One goes to the movies in an attempt to have a good time, to just have some kind of ‘distraction’ from the routine and simply sit and be passively absorbing a movie that is supposed to leave you with a good taste in your mouth… that was certainly not the case when I went to watch The Wolf of Wall Street, in fact it turned out to be quite a shocking social experiment that not only involved what I was watching on the big screen for three hours, but also the audience’s reactions as well, and that’s where the ‘cognitive dissonance’ situation started.

I decided to watch this movie after hearing from others how it would open up many dimensions to consider in relation to the world system and the lies we are buying and selling within our current world-system driven by money, where money is god and justifies any and all forms of abuse. Now, I have to describe the whole set up so that we understand why the reactions also ‘hit home’ in a way within me. I invited my parents to watch the film and I decided that it was a good opportunity to watch it in these VIP movie theatres because of my father’s birthday, so the whole plan seemed to be great and in a way it was, yet I kept pondering why the hell can’t we all just have ‘VIP movie theaters as a norm’ but it’s simply obvious that it would be unsustainable for ‘large doses of people’ to get this kind of comfort –  this peculiarity adds up to the unfolding reactions, as well as the ability of ‘choice’ that we have in our current system when it comes to what money can afford and what kind of ‘luxury’ we decide to give to ourselves, that’s how choice exists as the moment.
==*==
Stated task
Please rewrite the passage about watching The Wolf of Wall Street, starting at "One goes to" and ending at "dissonance’ situation started.", with "big screen" replaced by "giant screen".

Recorded information
==*==
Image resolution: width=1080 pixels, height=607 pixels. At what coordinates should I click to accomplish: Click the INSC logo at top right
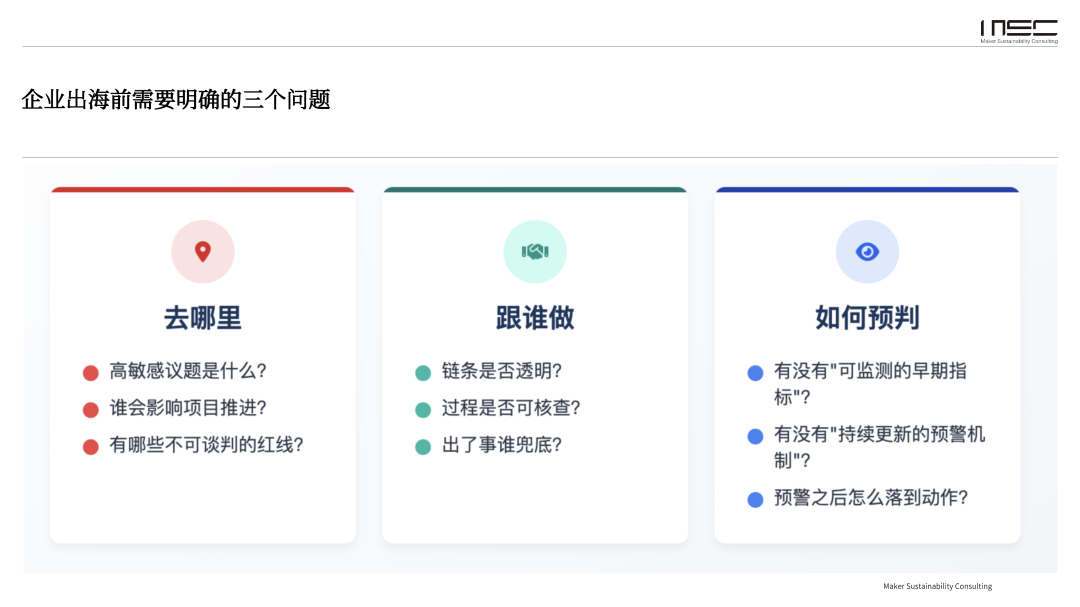coord(1018,31)
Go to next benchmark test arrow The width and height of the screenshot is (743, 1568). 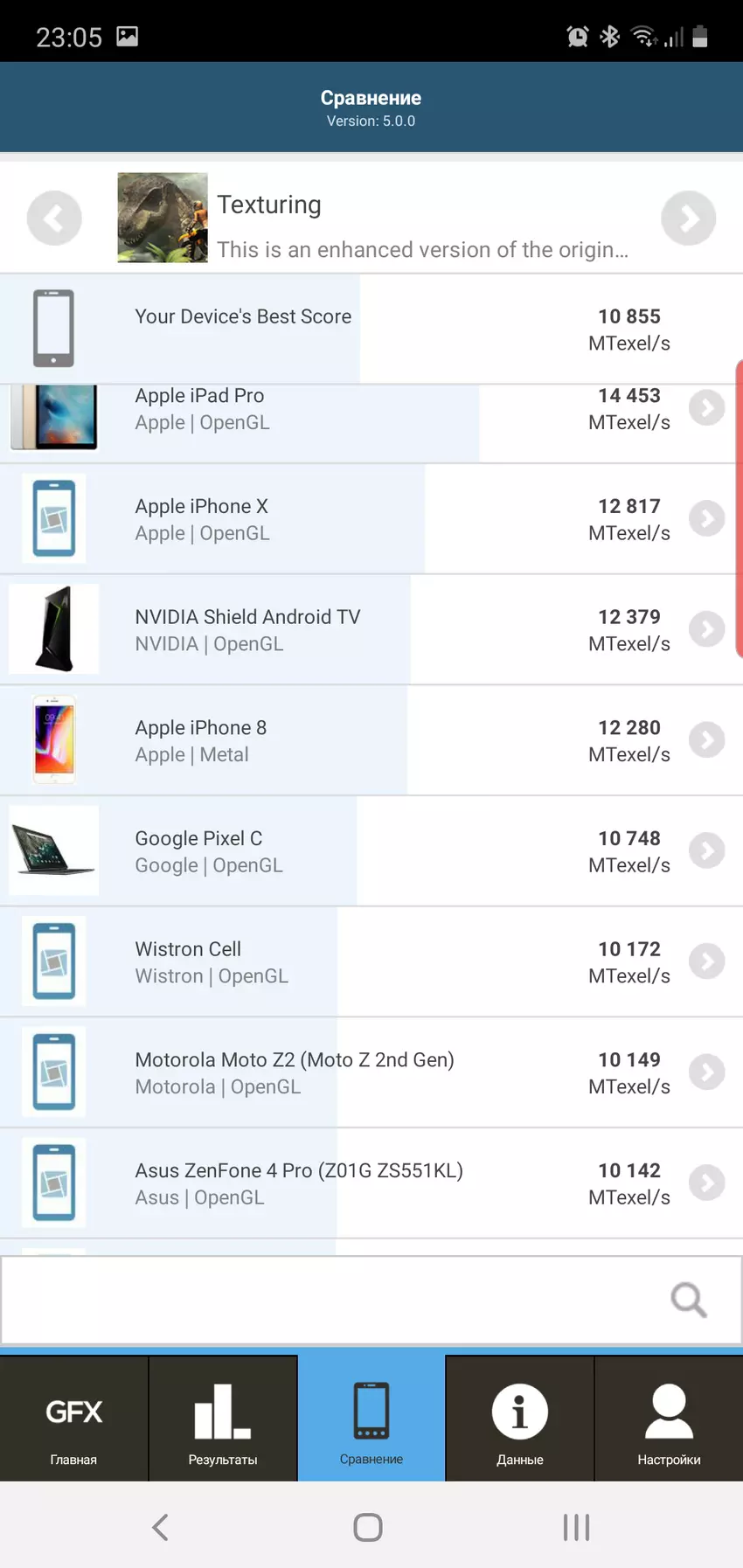click(x=688, y=219)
==*==
Task solution
One goes to the movies in an attempt to have a good time, to just have some kind of ‘distraction’ from the routine and simply sit and be passively absorbing a movie that is supposed to leave you with a good taste in your mouth… that was certainly not the case when I went to watch The Wolf of Wall Street, in fact it turned out to be quite a shocking social experiment that not only involved what I was watching on the giant screen for three hours, but also the audience’s reactions as well, and that’s where the ‘cognitive dissonance’ situation started.